近代コレクター原六郎の知られざるコレクション―令和5年度第11回文化財情報資料部研究会の開催


明治時代を代表するコレクターのひとりに原六郎(1842~1933)がおります。原六郎は但馬国(現在の兵庫県)に生まれ、維新活動の功によって鳥取藩士となり、明治政府の援助でアメリカへ留学、さらにイギリスにて銀行学を修めました。帰国後、銀行家として名を成し、公共事業に尽力しました。そのかたわらで古美術を保護し蒐集活動を行いました。その優れたコレクションの大部分は原家が保持し、昭和52(1977)年に公益財団法人アルカンシエール美術財団が設立され現在にいたっています。

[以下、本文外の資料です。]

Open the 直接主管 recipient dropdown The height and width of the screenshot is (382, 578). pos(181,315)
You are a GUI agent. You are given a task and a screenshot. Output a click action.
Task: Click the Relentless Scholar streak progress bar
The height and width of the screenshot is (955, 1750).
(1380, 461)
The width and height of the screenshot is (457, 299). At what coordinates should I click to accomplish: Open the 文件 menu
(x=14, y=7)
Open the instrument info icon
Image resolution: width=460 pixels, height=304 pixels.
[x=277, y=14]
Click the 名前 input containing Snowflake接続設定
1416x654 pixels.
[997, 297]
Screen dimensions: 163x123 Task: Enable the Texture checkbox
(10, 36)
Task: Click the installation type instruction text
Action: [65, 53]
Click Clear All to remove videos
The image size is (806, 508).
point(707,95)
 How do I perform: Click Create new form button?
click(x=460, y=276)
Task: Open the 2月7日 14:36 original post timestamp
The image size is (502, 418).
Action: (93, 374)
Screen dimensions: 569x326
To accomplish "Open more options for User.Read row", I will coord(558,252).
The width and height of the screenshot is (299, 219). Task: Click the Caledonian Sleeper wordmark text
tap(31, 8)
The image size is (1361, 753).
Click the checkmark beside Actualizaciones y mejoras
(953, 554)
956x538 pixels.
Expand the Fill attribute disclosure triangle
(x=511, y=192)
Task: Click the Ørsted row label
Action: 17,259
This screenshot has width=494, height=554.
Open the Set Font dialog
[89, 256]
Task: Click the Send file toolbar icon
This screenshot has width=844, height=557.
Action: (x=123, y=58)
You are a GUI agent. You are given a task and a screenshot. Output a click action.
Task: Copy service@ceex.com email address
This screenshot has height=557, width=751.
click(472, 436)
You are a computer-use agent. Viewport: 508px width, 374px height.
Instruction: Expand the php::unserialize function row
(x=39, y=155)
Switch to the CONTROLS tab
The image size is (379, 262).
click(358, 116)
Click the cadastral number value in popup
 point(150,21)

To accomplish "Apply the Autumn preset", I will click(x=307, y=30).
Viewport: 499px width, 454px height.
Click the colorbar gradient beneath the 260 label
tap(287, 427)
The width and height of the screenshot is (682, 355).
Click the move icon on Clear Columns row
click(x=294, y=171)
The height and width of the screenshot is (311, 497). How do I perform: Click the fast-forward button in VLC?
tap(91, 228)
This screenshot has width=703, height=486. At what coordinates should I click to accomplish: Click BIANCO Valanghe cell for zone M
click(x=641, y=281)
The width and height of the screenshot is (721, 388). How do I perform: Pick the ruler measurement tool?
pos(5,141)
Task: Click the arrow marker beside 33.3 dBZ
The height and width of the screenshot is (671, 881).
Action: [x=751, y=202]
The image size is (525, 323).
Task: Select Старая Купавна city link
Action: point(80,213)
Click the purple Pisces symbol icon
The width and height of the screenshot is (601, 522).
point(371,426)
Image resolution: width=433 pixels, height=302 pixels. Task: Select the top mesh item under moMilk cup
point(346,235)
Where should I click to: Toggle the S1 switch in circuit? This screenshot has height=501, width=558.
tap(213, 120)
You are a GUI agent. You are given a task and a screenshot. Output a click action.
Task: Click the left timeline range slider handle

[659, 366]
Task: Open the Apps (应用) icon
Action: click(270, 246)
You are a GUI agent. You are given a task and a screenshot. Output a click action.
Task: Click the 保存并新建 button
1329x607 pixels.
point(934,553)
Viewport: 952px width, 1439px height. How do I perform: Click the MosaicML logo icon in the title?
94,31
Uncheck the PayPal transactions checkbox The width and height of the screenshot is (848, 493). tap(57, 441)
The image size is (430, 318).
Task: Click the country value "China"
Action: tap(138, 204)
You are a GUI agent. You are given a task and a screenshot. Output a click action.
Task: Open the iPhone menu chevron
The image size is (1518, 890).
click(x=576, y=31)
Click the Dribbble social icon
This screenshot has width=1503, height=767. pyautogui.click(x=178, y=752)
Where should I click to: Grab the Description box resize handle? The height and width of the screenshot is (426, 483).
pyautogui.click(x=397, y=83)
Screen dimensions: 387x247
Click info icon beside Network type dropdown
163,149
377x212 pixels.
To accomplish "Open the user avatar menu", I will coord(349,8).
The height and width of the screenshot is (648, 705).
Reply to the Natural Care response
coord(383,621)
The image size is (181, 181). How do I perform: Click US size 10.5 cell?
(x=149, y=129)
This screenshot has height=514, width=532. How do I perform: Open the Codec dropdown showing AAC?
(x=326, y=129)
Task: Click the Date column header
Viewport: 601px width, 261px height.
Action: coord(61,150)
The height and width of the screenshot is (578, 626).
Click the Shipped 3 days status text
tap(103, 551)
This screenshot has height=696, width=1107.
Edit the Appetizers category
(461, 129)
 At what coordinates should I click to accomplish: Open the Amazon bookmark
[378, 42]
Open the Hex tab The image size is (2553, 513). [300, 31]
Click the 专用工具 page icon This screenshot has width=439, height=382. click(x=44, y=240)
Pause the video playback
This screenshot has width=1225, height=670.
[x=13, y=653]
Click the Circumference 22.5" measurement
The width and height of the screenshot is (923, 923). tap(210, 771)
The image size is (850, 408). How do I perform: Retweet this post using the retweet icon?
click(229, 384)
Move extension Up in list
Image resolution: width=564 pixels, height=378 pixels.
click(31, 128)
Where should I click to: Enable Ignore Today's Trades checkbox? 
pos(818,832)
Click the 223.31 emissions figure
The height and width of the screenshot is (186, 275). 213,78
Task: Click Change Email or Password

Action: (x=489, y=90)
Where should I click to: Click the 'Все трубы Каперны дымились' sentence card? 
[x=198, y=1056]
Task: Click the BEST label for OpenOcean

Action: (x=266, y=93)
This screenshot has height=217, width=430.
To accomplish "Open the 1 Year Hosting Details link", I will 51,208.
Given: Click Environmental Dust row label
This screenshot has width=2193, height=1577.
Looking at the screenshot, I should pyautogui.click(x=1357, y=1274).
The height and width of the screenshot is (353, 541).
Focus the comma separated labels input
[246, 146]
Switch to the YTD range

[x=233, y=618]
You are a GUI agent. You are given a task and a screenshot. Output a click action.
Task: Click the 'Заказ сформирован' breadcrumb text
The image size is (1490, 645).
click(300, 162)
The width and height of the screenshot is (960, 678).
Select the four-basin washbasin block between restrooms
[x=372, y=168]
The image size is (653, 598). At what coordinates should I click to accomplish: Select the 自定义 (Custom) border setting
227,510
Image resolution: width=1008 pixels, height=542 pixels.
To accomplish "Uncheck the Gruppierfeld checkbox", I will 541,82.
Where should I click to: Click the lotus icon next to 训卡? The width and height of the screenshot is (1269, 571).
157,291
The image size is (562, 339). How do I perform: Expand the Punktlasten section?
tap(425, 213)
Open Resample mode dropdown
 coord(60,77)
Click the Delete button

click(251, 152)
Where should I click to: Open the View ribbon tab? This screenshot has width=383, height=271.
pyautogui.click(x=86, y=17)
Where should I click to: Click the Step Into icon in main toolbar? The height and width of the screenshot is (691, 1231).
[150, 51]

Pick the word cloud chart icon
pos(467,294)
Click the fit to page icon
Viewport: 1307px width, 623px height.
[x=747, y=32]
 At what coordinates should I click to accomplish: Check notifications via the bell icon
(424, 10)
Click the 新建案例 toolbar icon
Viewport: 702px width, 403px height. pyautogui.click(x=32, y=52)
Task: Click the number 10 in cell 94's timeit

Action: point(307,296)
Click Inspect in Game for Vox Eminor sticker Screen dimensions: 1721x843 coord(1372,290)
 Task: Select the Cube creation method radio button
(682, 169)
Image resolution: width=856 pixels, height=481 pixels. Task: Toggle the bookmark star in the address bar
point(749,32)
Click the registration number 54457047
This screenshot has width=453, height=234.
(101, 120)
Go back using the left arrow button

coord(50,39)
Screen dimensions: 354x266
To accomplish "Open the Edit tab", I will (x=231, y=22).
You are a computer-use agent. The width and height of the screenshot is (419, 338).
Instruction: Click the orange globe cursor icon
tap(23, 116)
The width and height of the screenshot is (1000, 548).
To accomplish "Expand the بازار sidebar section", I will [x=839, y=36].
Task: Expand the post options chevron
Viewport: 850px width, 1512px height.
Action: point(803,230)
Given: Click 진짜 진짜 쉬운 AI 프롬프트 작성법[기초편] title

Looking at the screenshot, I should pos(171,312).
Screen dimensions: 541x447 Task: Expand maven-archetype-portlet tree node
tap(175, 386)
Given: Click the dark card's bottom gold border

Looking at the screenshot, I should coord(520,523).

財団に寄贈された原家のコレクションは今日、現代アートを主軸として原美術館ARC(群馬県)にて展観されています。現代アートの公開は昭和54(1979)年に原家私邸を改修して開館した原美術館(東京都品川区)にはじまります。惜しくも令和3年(2021)に品川の原美術館が閉館されることとなり、これにともなって同地にのこされていた文化財の再調査が行われました。このとき発見された作品は100件以上にのぼり、それら新出作例は財団へ寄贈されました。
このたび新出作例のうち旧日光院客殿障壁画関連作例「野馬図」二幅について調査する機会をいただき、令和6(2024)年3月26日に開催された文化財情報資料部研究会にて、東京国立博物館アソシエイトフェロー・小野美香氏が「原六郎コレクションの新たな展開―三井寺旧日光院客殿障壁画研究を契機として―」と題して同コレクションの概要と今後の展望について報告しました。つづいて文化財情報資料部日本東洋美術史研究室長・小野真由美が「新出の野馬図について―旧日光院客殿障壁画との関連から―」と題して同図の造形的特徴について報告しました。質疑応答では障壁画の配置や作者の比定などについて議論されるとともに、原六郎コレクションについても高い関心が寄せられました。これを契機として、同コレクション全体を俯瞰し、原六郎とその古美術保護の意義をふまえた新たな学術調査へと展開していければと考えています。